_Goal of the exercise_: Can you repeat the rows below verbatim, starting at the line that contains "Task: Click the gray" and continuing through the last row, with both ends included? Leave the pictures out of your answer.

(Saved entries)
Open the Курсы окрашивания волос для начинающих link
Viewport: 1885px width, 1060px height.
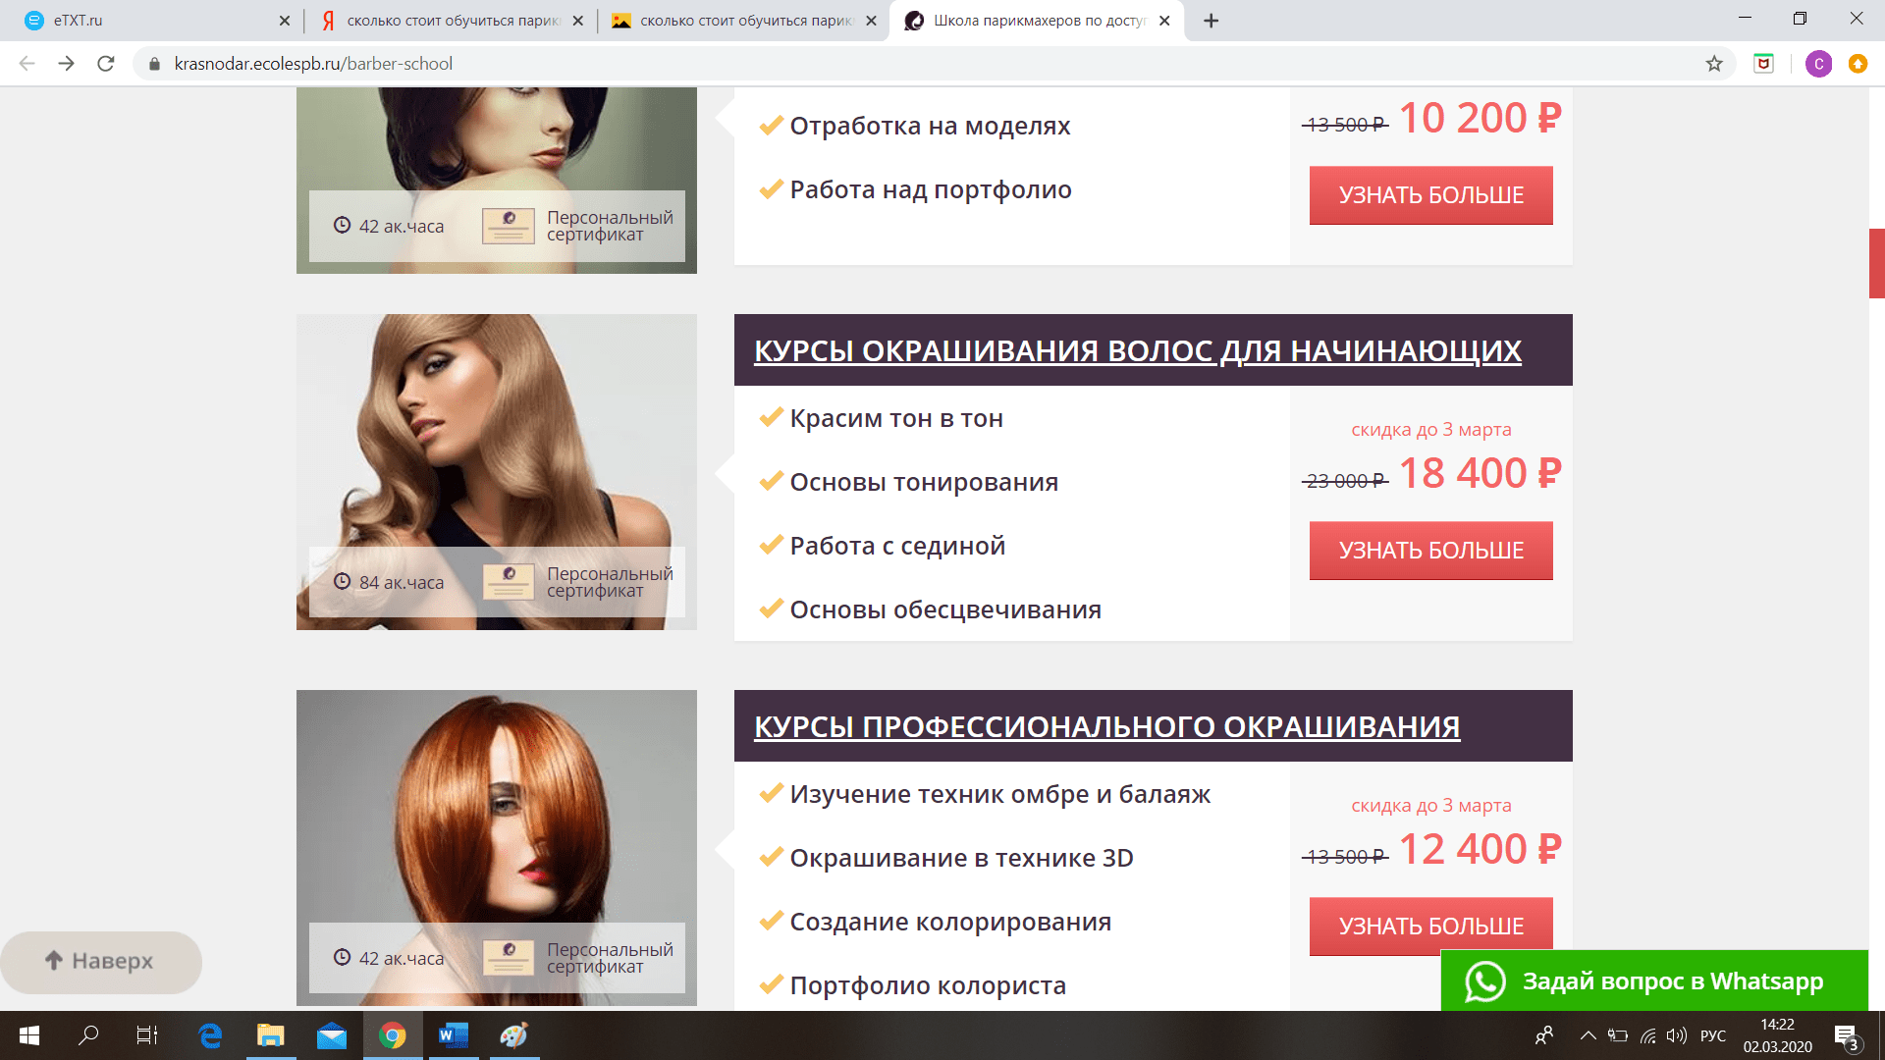1137,350
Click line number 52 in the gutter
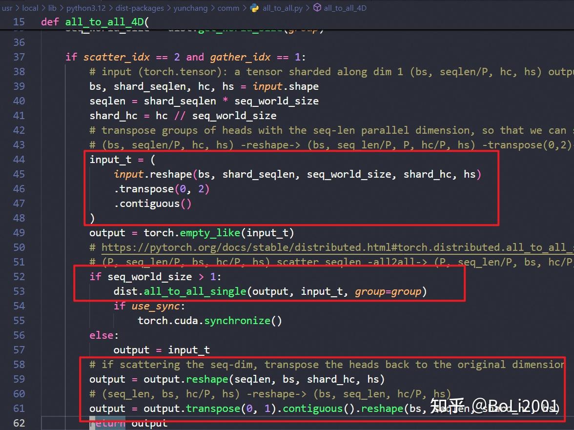574x430 pixels. pos(19,276)
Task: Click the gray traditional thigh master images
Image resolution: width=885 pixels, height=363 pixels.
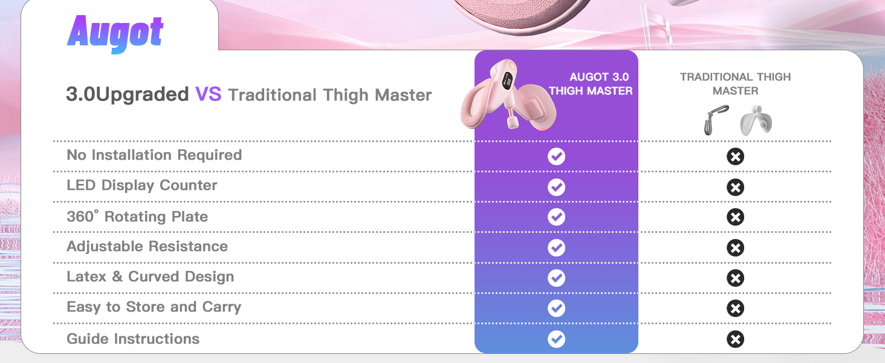Action: (738, 120)
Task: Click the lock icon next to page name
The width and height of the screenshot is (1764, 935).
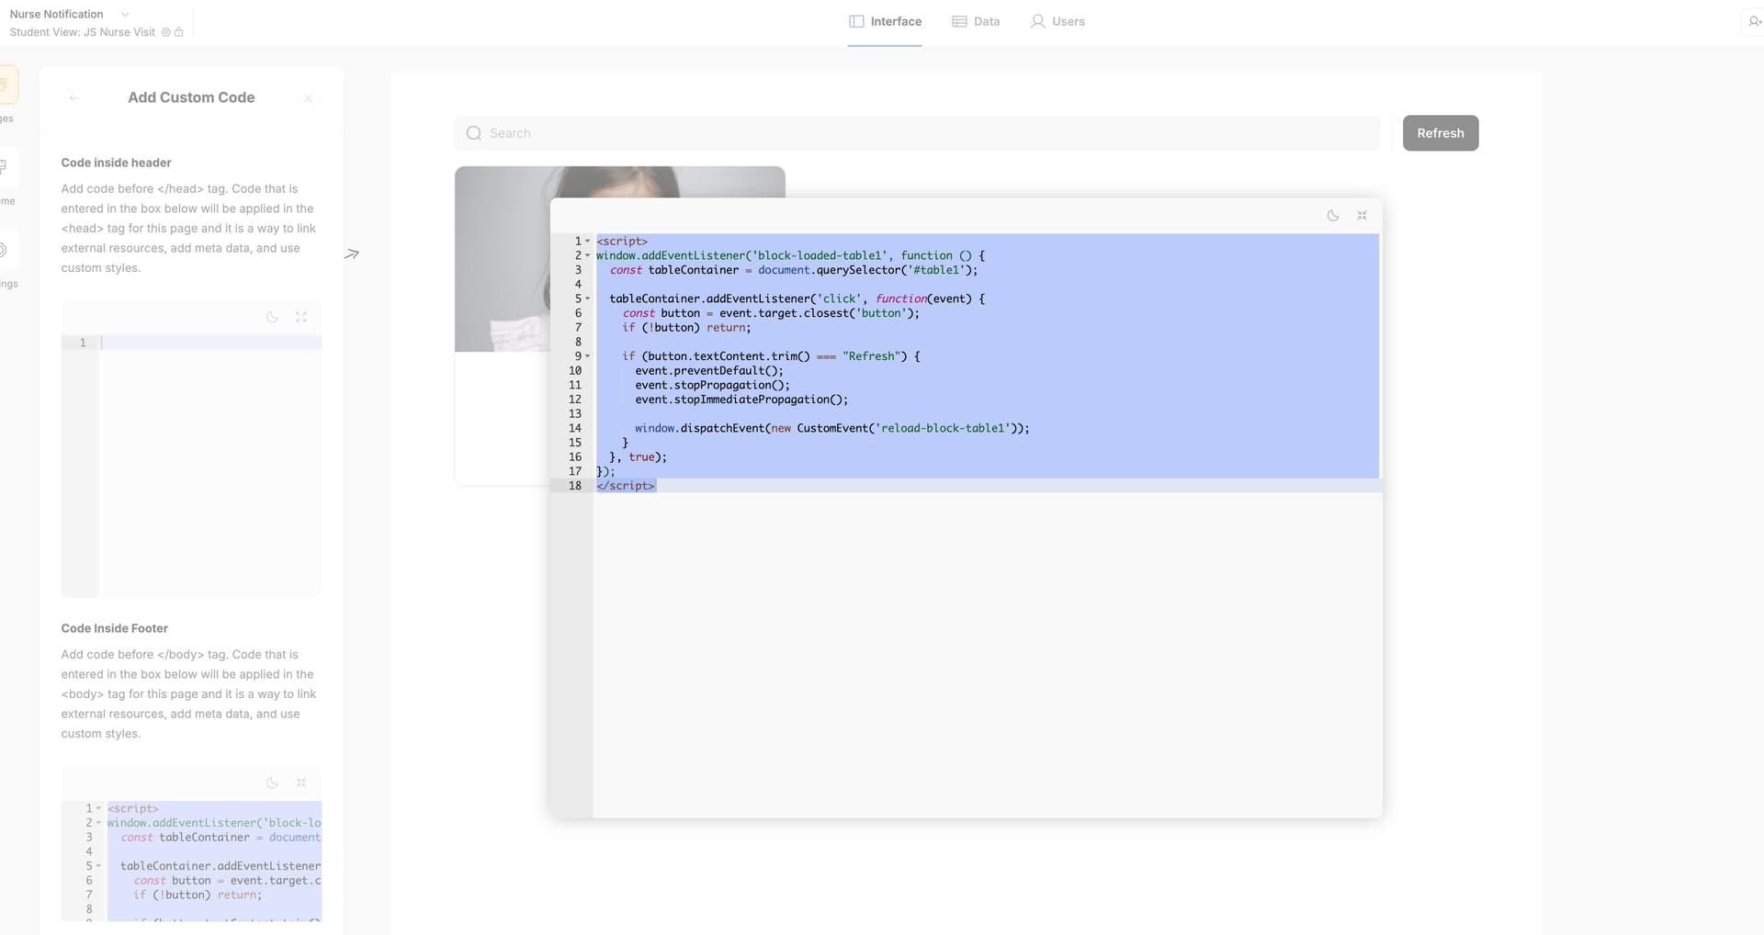Action: pyautogui.click(x=179, y=32)
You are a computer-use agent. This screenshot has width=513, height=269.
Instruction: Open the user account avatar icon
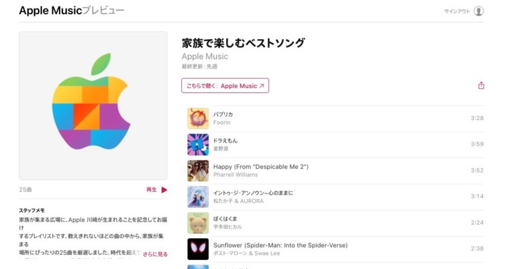(x=478, y=11)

_Correct response_:
Task: Click the gray traditional thigh master images
Image resolution: width=885 pixels, height=363 pixels.
Action: (738, 120)
Task: Click the lock icon next to page name
The width and height of the screenshot is (1764, 935).
Action: pyautogui.click(x=179, y=32)
You are a computer-use agent. This screenshot has width=513, height=269.
Instruction: Open the user account avatar icon
(x=478, y=11)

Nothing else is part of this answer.